### Dataset content

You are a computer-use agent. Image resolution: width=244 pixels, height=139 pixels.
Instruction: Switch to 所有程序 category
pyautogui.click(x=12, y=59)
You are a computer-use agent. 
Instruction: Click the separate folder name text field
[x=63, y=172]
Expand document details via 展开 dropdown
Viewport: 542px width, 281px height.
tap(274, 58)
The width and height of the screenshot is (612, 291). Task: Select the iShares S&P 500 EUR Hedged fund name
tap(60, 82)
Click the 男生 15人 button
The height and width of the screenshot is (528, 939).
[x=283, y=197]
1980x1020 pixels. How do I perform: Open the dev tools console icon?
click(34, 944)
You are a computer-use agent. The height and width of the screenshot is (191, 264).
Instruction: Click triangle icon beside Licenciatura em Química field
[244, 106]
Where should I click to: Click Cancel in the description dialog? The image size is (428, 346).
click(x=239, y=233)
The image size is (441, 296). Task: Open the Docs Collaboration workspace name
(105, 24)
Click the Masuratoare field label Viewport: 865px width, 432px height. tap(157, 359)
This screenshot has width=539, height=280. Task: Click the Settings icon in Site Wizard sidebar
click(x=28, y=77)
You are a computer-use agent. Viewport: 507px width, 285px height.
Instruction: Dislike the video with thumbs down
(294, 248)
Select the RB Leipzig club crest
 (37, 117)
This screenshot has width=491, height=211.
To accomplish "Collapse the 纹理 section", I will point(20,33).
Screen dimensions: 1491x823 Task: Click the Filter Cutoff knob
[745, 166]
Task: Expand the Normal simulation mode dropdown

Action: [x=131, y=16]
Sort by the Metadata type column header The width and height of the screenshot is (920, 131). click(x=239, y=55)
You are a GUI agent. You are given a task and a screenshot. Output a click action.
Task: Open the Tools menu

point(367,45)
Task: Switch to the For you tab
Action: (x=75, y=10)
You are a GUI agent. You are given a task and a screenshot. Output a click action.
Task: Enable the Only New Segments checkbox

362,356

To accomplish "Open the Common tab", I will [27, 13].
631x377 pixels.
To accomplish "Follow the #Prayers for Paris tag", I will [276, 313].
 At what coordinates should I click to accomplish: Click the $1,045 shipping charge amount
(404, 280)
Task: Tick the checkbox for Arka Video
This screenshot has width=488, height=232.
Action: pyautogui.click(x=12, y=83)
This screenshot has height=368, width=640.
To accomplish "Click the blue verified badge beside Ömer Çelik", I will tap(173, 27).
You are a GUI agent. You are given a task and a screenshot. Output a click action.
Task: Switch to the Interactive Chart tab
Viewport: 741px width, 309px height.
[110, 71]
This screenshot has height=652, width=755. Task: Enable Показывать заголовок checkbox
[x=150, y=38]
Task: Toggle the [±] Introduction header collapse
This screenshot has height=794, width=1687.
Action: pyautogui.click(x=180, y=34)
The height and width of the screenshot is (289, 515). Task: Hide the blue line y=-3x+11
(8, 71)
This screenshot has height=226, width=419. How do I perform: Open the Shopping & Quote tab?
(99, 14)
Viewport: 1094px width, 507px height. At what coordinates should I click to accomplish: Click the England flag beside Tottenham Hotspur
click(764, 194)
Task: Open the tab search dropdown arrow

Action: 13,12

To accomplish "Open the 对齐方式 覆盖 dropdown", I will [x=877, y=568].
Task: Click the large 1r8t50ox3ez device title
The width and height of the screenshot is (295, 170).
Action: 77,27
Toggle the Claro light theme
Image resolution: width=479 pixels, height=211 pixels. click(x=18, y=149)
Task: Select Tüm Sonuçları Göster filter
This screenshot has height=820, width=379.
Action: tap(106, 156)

######

(Task to complete) Rewrite the listing above, replacing every "Instruction" with "Goal" and leaving everything else unchanged.

(Full output)
You are a computer-use agent. Image resolution: width=244 pixels, height=139 pixels.
Goal: Switch to 所有程序 category
pyautogui.click(x=12, y=59)
You are a computer-use agent. 
Goal: Click the separate folder name text field
[x=63, y=172]
Expand document details via 展开 dropdown
Viewport: 542px width, 281px height.
tap(274, 58)
The width and height of the screenshot is (612, 291). Task: Select the iShares S&P 500 EUR Hedged fund name
tap(60, 82)
Click the 男生 15人 button
The height and width of the screenshot is (528, 939).
[x=283, y=197]
1980x1020 pixels. How do I perform: Open the dev tools console icon?
click(34, 944)
You are a computer-use agent. The height and width of the screenshot is (191, 264).
Goal: Click triangle icon beside Licenciatura em Química field
[244, 106]
Where should I click to: Click Cancel in the description dialog? The image size is (428, 346).
click(x=239, y=233)
The image size is (441, 296). Task: Open the Docs Collaboration workspace name
(105, 24)
Click the Masuratoare field label Viewport: 865px width, 432px height. tap(157, 359)
This screenshot has width=539, height=280. Task: Click the Settings icon in Site Wizard sidebar
click(x=28, y=77)
You are a computer-use agent. Viewport: 507px width, 285px height.
Goal: Dislike the video with thumbs down
(294, 248)
Select the RB Leipzig club crest
 (37, 117)
This screenshot has width=491, height=211.
To accomplish "Collapse the 纹理 section", I will point(20,33).
Screen dimensions: 1491x823 Task: Click the Filter Cutoff knob
[745, 166]
Task: Expand the Normal simulation mode dropdown

Action: [x=131, y=16]
Sort by the Metadata type column header The width and height of the screenshot is (920, 131). click(x=239, y=55)
You are a GUI agent. You are given a task and a screenshot. Output a click action.
Task: Open the Tools menu

point(367,45)
Task: Switch to the For you tab
Action: (x=75, y=10)
You are a GUI agent. You are given a task and a screenshot. Output a click action.
Task: Enable the Only New Segments checkbox

362,356

To accomplish "Open the Common tab", I will [27, 13].
631x377 pixels.
To accomplish "Follow the #Prayers for Paris tag", I will [276, 313].
 At what coordinates should I click to accomplish: Click the $1,045 shipping charge amount
(404, 280)
Task: Tick the checkbox for Arka Video
This screenshot has width=488, height=232.
Action: pyautogui.click(x=12, y=83)
This screenshot has height=368, width=640.
To accomplish "Click the blue verified badge beside Ömer Çelik", I will tap(173, 27).
You are a GUI agent. You are given a task and a screenshot. Output a click action.
Task: Switch to the Interactive Chart tab
Viewport: 741px width, 309px height.
[110, 71]
This screenshot has height=652, width=755. Task: Enable Показывать заголовок checkbox
[x=150, y=38]
Task: Toggle the [±] Introduction header collapse
This screenshot has height=794, width=1687.
Action: pyautogui.click(x=180, y=34)
The height and width of the screenshot is (289, 515). Task: Hide the blue line y=-3x+11
(8, 71)
This screenshot has height=226, width=419. How do I perform: Open the Shopping & Quote tab?
(99, 14)
Viewport: 1094px width, 507px height. At what coordinates should I click to accomplish: Click the England flag beside Tottenham Hotspur
click(764, 194)
Task: Open the tab search dropdown arrow

Action: 13,12

To accomplish "Open the 对齐方式 覆盖 dropdown", I will [x=877, y=568].
Task: Click the large 1r8t50ox3ez device title
The width and height of the screenshot is (295, 170).
Action: 77,27
Toggle the Claro light theme
Image resolution: width=479 pixels, height=211 pixels. click(x=18, y=149)
Task: Select Tüm Sonuçları Göster filter
This screenshot has height=820, width=379.
Action: tap(106, 156)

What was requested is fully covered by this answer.